Difference engines are strictly calculators. They crunch numbers the only way they know how - by repeated addition according to the method of finite differences. They cannot be used for general arithmetical calculation. The Analytical Engine is much more than a calculator and marks the progression from the mechanized arithmetic of calculation to fully-fledged general-purpose computation. There were at least three designs at different stages of the evolution of his ideas. So it is strictly correct to refer to the Analytical Engines in the plural.
Binary, Decimal and Error Detection
Babbage's calculating engines are decimal digital machines. They are decimal in that they use the familiar ten numbers '0' to '9' and they are digital in the sense that only whole numbers are recognized as valid. Number values are represented by gear wheels and each digit of a number has its own wheel. If a wheel comes to rest in a position intermediate between whole number values, the value is regarded as indeterminate and the engine is designed to jam to indicate that the integrity of the calculation has been compromised. Jamming is a form of error-detection.
Babbage considered using number systems other than decimal including binary as well as number bases 3, 4, 5, 12, 16 and 100. He settled for decimal out of engineering efficiency - to reduce the number of moving parts - as well as for their everyday familiarity.

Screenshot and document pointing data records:

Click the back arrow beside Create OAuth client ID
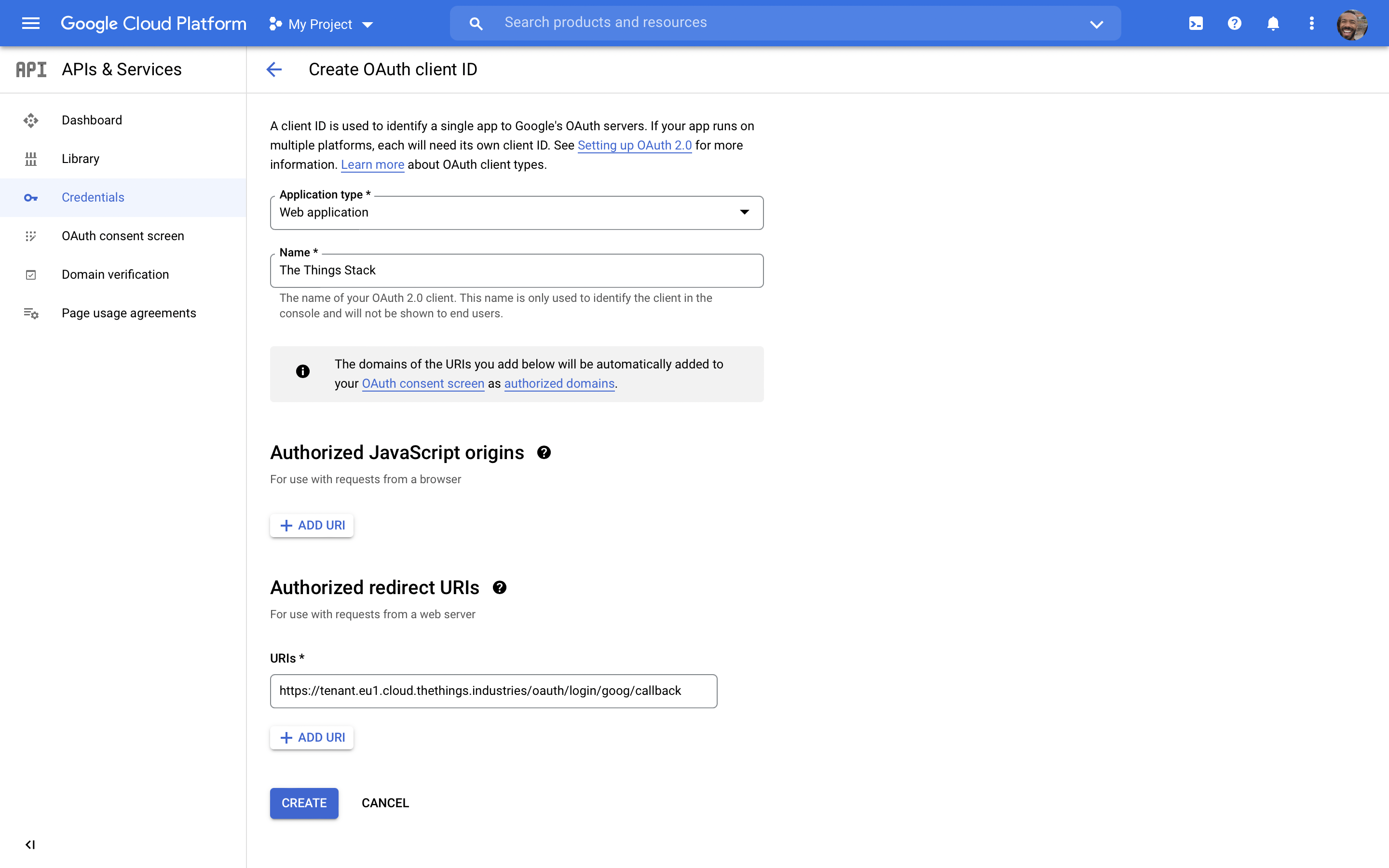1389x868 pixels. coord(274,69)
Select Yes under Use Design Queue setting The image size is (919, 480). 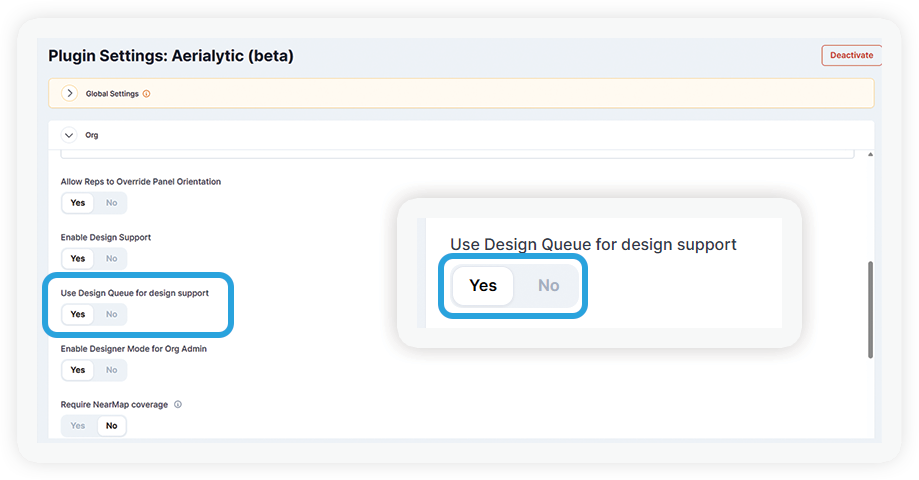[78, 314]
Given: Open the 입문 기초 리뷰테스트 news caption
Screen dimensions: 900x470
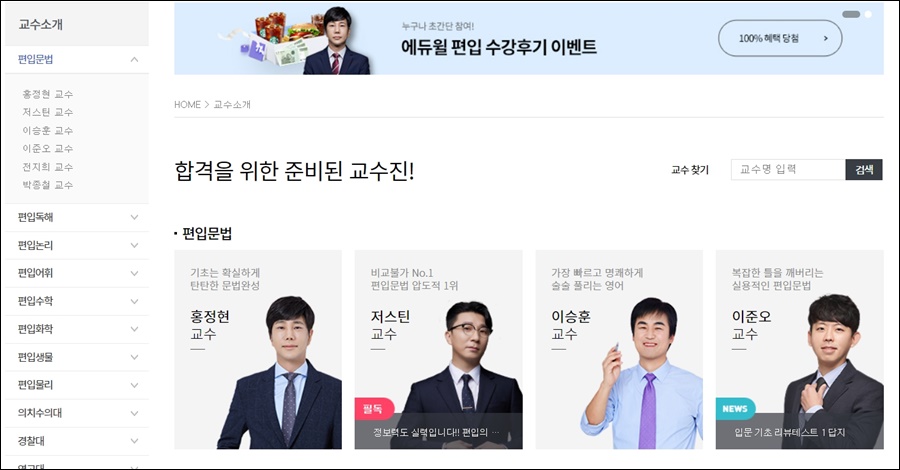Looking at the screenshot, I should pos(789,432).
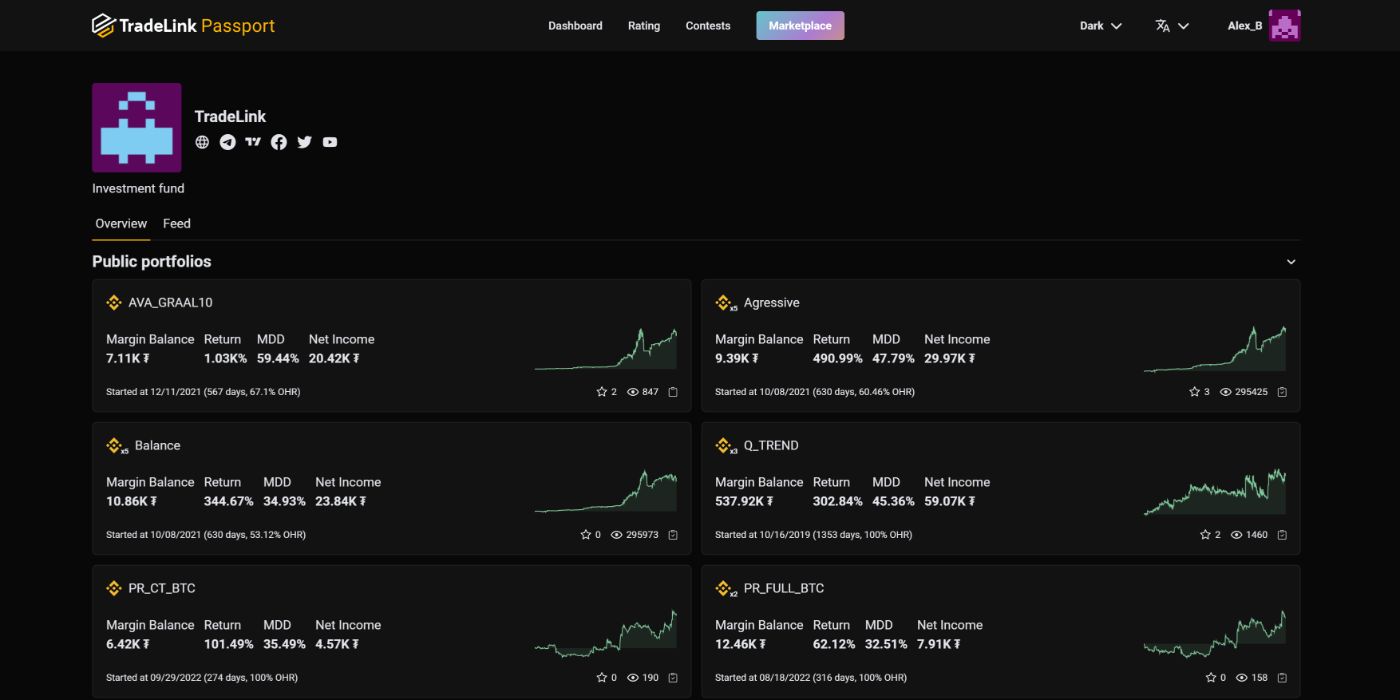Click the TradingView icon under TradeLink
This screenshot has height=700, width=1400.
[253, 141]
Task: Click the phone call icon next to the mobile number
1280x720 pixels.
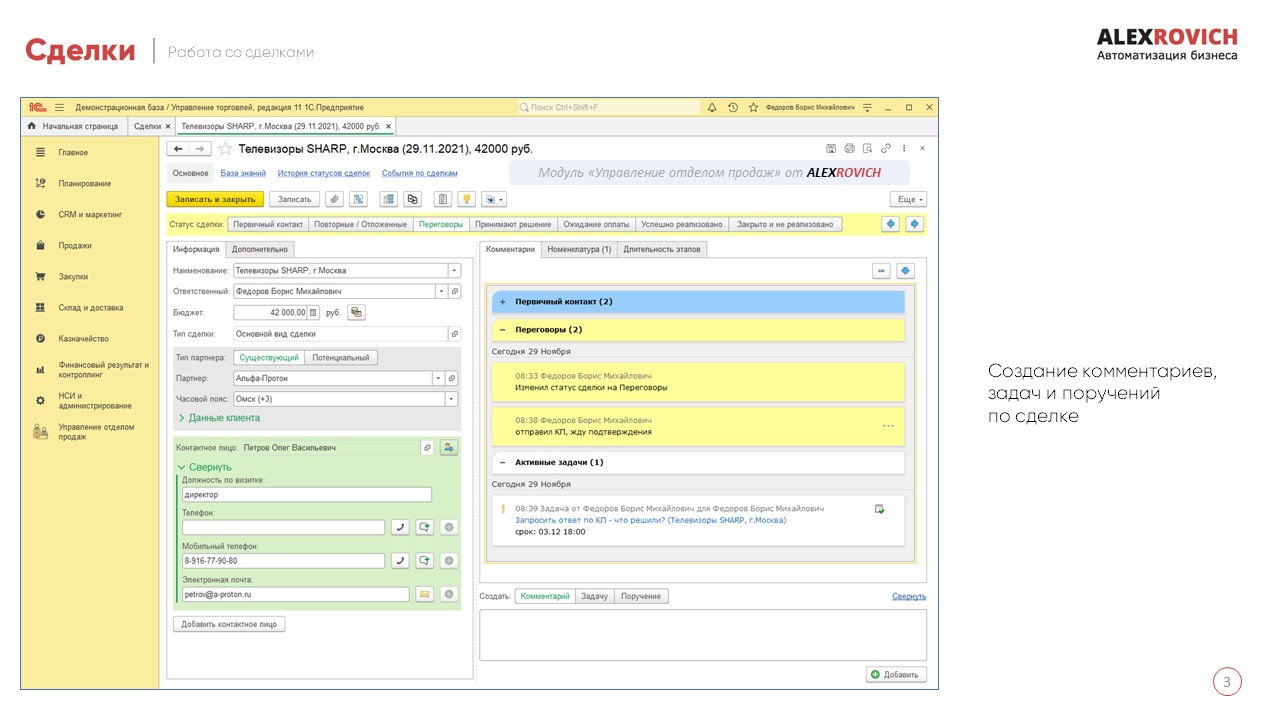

» **STATED EXERCISE**: Using the passage on Babbage's engines above, decide whether each statement agrees with it: (a) Difference engines can be used for general arithmetical calculation. (b) The engines are designed to jam if a wheel stops between whole number values. (c) Babbage chose decimal partly to reduce the number of moving parts. Answer yes or no for each and quote the deciding words.

» **SOLVED PROBLEM**:
(a) No: "They cannot be used for general arithmetical calculation."
(b) Yes: "If a wheel comes to rest in a position intermediate between whole number values, the value is regarded as indeterminate and the engine is designed to jam"
(c) Yes: "He settled for decimal out of engineering efficiency - to reduce the number of moving parts"